A copy of the Statutory Instruments (SIs) designating these territories as category 1 territories can be found on the Office of Public Sector Information (new window) website. The relevant SIs are: 2003 No. 3333; 2004 No. 1898; 2005 Nos. 365 and 2036; 2006 No. 3451 and 2007 No. 2238.
Under the 2003 Act, extradition requests from category 1 territories should be made to the designated authority, which is the Serious Organised Crime Agency (new window) (SOCA), or if the person is known to be in Scotland, the Crown Office and Procurator Fiscal Service (new window).
In urgent cases it is possible for a requested person to be arrested prior to the receipt of an extradition request. The EAW with accompanying translation, where appropriate, must be received in time for a court hearing to be held within 48 hours of the arrest.
The designated authority may issue a certificate if the warrant has been issued by a judicial authority in the requesting territory. If the warrant is certified then the requested person is arrested and brought before a court. The documentation can only be certified if the requirements of section 2 of the 2003 Act are met. In cases where the requested person has been convicted, the documentation must make it clear that the person is “unlawfully at large”, i.e. has been convicted and is liable to immediate arrest and detention.
At the initial hearing after a person's arrest, the District Judge must confirm, on the balance of probabilities, the identity of the requested person; inform the person about the procedures for consent; and fix a date for the extradition hearing if the requested person chooses not to consent to his or her extradition.
The extradition hearing should normally take place within 21 days of arrest.
If the judge is satisfied that the conduct amounts to an extradition offence and that none of the bars to extradition apply (the rule against double jeopardy; extraneous considerations; passage of time; the person’s age; hostage-taking considerations; speciality; the person’s earlier extradition), he is required to decide whether the person’s extradition would be compatible with the convention rights within the meaning of the Human Rights Act 1998.
If the judge decides that question in the affirmative, he must order the person to be extradited.
Dual Criminality Test
The framework decision contains a list of 32 categories of offence for which the 'dual criminality' test is not needed. The offence must carry a maximum sentence of at least 3 years in the issuing state.
If the conduct for which extradition is sought is not covered by one of these list offences, then the conduct must be an offence in both the issuing and executing states.
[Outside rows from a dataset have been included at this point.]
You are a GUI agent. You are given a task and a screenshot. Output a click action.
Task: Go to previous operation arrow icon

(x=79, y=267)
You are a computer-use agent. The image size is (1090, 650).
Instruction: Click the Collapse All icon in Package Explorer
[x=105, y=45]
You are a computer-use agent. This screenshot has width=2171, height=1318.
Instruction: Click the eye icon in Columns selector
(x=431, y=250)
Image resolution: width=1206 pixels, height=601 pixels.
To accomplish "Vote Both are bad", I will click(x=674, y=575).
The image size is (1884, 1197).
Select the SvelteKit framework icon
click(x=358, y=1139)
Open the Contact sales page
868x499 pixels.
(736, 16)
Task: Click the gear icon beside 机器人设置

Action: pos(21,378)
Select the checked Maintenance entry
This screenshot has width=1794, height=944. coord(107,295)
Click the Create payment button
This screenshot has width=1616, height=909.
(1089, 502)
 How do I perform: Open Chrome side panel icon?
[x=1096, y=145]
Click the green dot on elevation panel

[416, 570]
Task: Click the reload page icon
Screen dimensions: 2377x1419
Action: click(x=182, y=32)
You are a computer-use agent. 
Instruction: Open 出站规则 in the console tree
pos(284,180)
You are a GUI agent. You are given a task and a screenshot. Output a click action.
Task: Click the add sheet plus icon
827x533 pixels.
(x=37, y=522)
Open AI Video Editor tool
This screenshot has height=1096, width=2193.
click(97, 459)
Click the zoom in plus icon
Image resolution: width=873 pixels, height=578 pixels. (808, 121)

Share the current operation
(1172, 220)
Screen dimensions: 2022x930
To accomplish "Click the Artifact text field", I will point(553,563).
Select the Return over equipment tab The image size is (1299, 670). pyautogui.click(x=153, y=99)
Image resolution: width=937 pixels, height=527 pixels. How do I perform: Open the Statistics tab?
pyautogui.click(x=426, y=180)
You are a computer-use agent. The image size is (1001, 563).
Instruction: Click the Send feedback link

Also, if any of the conduct for which extradition is sought was carried out outside the issuing state, the conduct must be an offence in both the issuing and executing states.
Appeals against extradition
An appeal against extradition must be lodged within 7 days of a person’s extradition being ordered.
The requested person may appeal to the High Court if the judge orders his extradition. The issuing territory may appeal against the discharge of the person by the judge at the extradition hearing.
The decision of the High Court may be appealed against in the Supreme Court by either the requested person or the issuing territory, provided that leave to appeal has been given by either the High Court or the Supreme Court. An appeal to the Supreme Court can only be made on a point of law of general public importance and where it is agreed by the High Court that the point is one which should be considered by the Supreme Court. Please refer to section 32 of the 2003 Act for further information.
The person in respect of whom extradition has been ordered should normally be extradited within 10 days of the final court order. If there are exceptional circumstances, and with the agreement of the Issuing State, this time-limit can be extended.